There’s not much to go on in terms of the LG C4’s performance, but it’s shaping up to be another reliable workhorse of an OLED from the Korean electronics giant but perhaps not quite the explosive upgrade its model name implies
- User interfacewebOS 24 user experience
- α9 AI processorUpgraded picture/sound processor
- Audio9.1.2-channel virtual sound
LG’s C-series OLEDs is its most popular and biggest driver of sales, hitting the sweet spot for sizes, price, and performance for many.
The hope is that the C4 is explosive upgrade for the C-series, but what exactly is LG bringing with the C4 OLED, and will it be enough for those with older TVs to upgrade?
- No change in looks
As far as I can tell, there’s no difference between the C4 and C3 in terms of aesthetics/design. You get the central pedestal stand across most of the sizes, with the smallest size using feet instead.
Sizes range from 42- to 83-inch screens. I’m not expecting the Vanta Black polarizer that guards against reflections to be available on this screen (it will be on the G4 and M4).
- Supports refresh rates up to 144Hz
- webOS 24 interface
- Two screens for Multi View
The focus in the presentation I got for the C4 was mainly on webOS. You can read my Sound & Vision column that focuses on how important TV interfaces are becoming for TV manufacturers, and LG is expanding features and accessibility for 2024.
You can have up to 10 profiles on any webOS TV, and LG has responded to customers’ wants by adding a new trending row of suggested content (although off the top my head, wasn’t it there in 2023?). There’s also a new ‘Accessibility’ tab designed to explain features of the TV.
In the demo I was privy to, there was a Chatbot feature where I could scroll through the options and choose to optimise the screen’s brightness. The TV could make use the light sensor and change the brightness, or it might give you more questions to help you decided on what brightness level to change it to.
In the US/Korea, customers will be able to train webOS to learn their voices. So I could potentially use the remote, and it’ll switch to my profile with all more personalised content intact. Each profile is protected by a pin, to avoid people from messing up your curated content.
The Multi View feature where you can have multiple screens showing is limited to two for the C4 (it’s four screens for the G4 and M4 OLEDs), although it does support refresh rates up to 144Hz for PC gaming.

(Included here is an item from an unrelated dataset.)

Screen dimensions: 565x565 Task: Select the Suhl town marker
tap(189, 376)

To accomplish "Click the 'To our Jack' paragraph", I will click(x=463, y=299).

- Expected to be slightly brighter than the C3
What’s the state of play regards the C4’s picture quality? It’s unlikely to be as dynamite as either G4 or M4 OLED as it has the upgraded α9 AI processor not the α11 AI processor, so some features are off the board such as the DRM-beating processing and the AI Director Processing.

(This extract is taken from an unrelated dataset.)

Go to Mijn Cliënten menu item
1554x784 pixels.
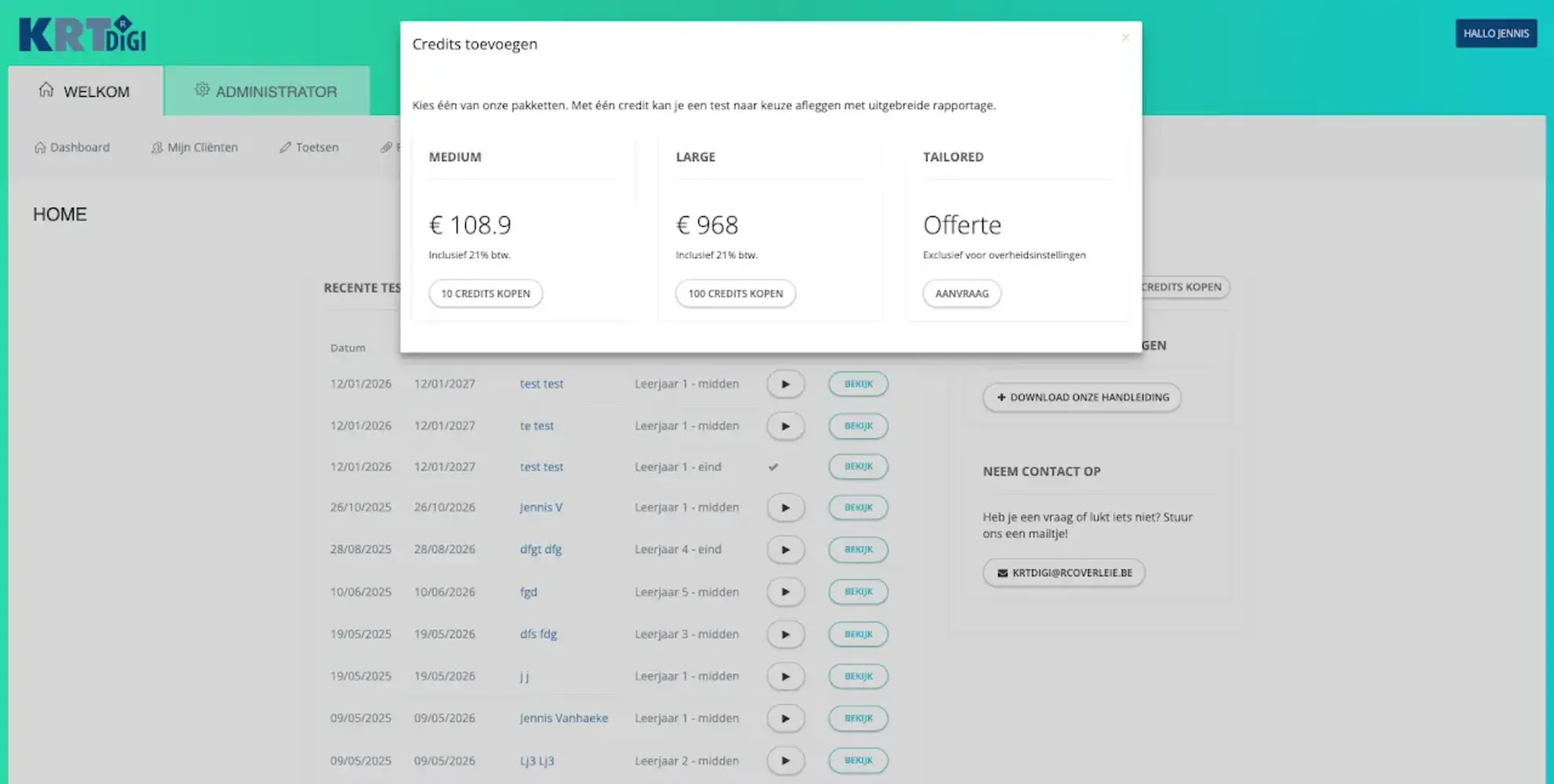(x=195, y=147)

The processor is a little more powerful than it was in the C3 with its new deep learning database that it can call upon to improve picture quality.
LG says they’ve eked out slightly more brightness from the C4 over the C3, though how much they weren’t willing to confirm. And this brightness extends to all sizes, even the smaller 42- and 48-inch, which have pretty much hit the same level of brightness since they were released due to limitations with their size.
- Dolby Atmos 9.1.2-channel virtual sound
The C-series was also rather weak in the audio department so here’s hoping that LG’s Dynamic Sound Booster performs as the name implies. To be truthful, LG is pinning its hopes on you buying one of its soundbars to boost the sound, with the SC9S (USC9S in the UK) the leading candidate for that role.
As you can see, there’s not much to write home about the OLED65C4 at this moment in time, with LG putting more of an emphasis on the G- and M-series OLEDs.
Does that mean the C4 won’t be another popular entry in LG’s OLED line-up? Of course not, although it’ll be a slight concern if the price for this series continues its upward trend. The C-series has benefitted from incremental increases, but the C3 OLED was the first in a while that felt it could have benefitted from a bigger leap in performance.
The C4 won’t have the MLA tech inside, which widens the difference between it and the G4. For most the C4’s picture is likely to be absolutely fine, and though it’s understandable that LG would rather push customers to its premium G4 OLEDs, for the time being it feels as if more performance could be extracted from the C4.